- Requirements
Return, word for word, the listing from the line holding "You are a computer-use" through the line holding "Action: point(1031,19)", including both of those lines. Leave the pictures out.

##### Information supplied #####

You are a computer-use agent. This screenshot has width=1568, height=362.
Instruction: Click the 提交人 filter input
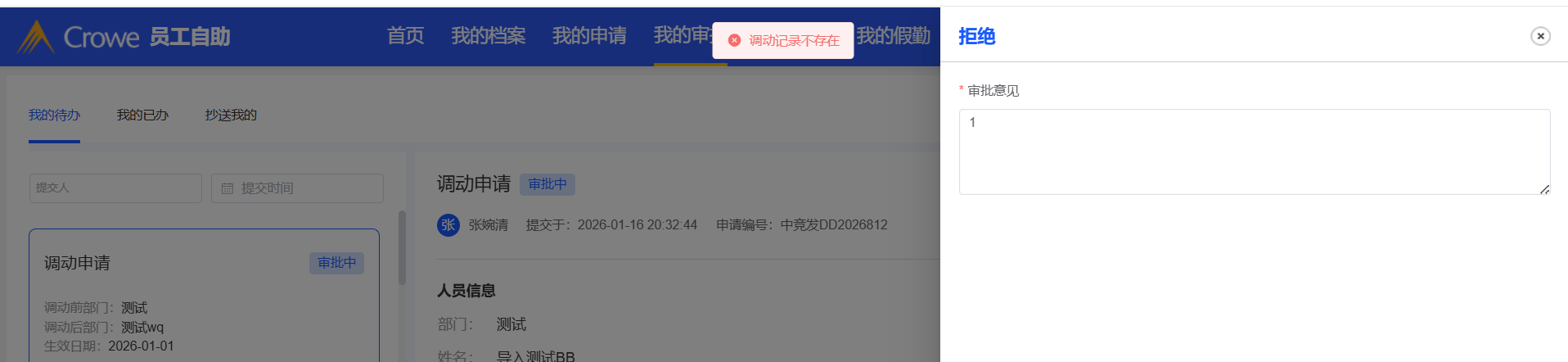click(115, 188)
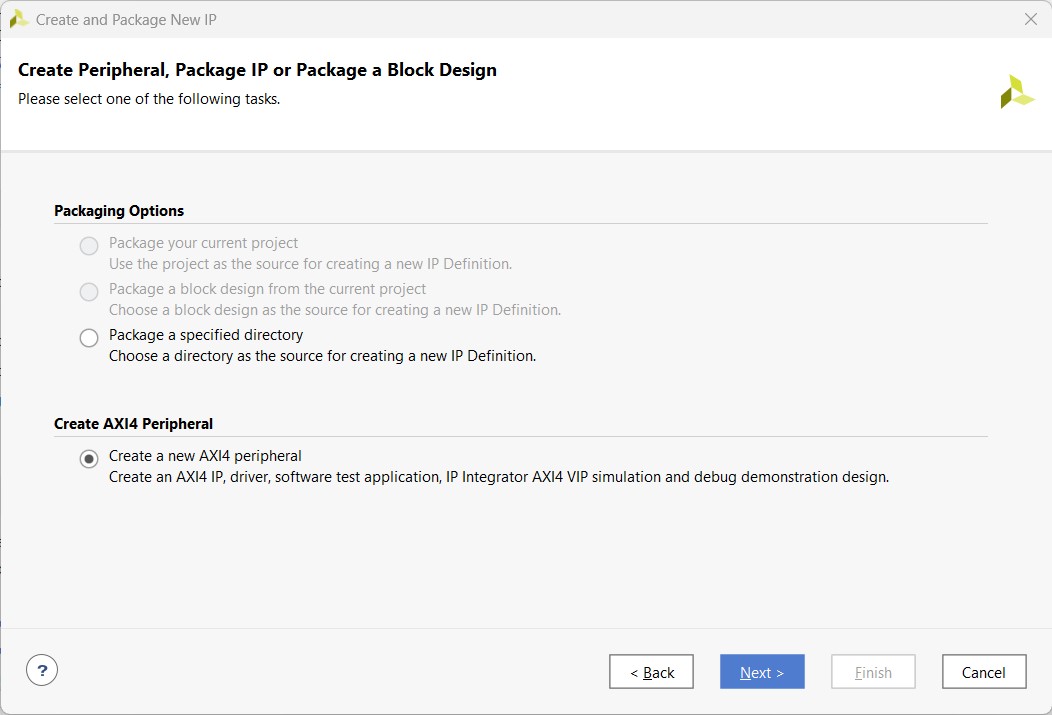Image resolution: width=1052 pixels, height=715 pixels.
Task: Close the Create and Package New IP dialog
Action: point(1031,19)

#####
##### Information supplied #####

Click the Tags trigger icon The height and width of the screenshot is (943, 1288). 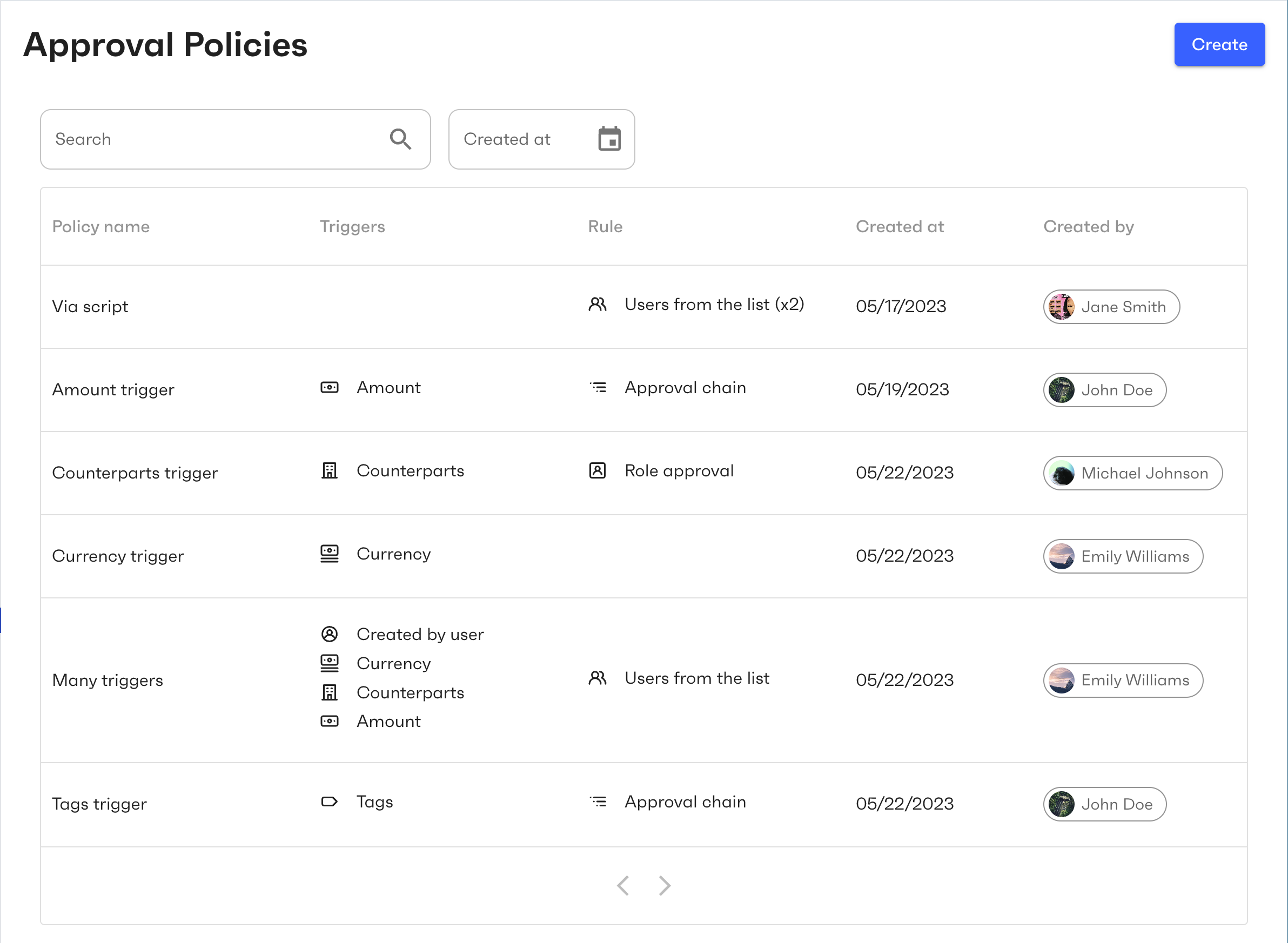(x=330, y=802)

#####

- The answer
You are a computer-use agent. This screenshot has width=1568, height=362.
Instruction: Click the 提交人 filter input
click(115, 188)
Image resolution: width=1052 pixels, height=715 pixels.
Task: Close the Create and Package New IP dialog
Action: point(1031,19)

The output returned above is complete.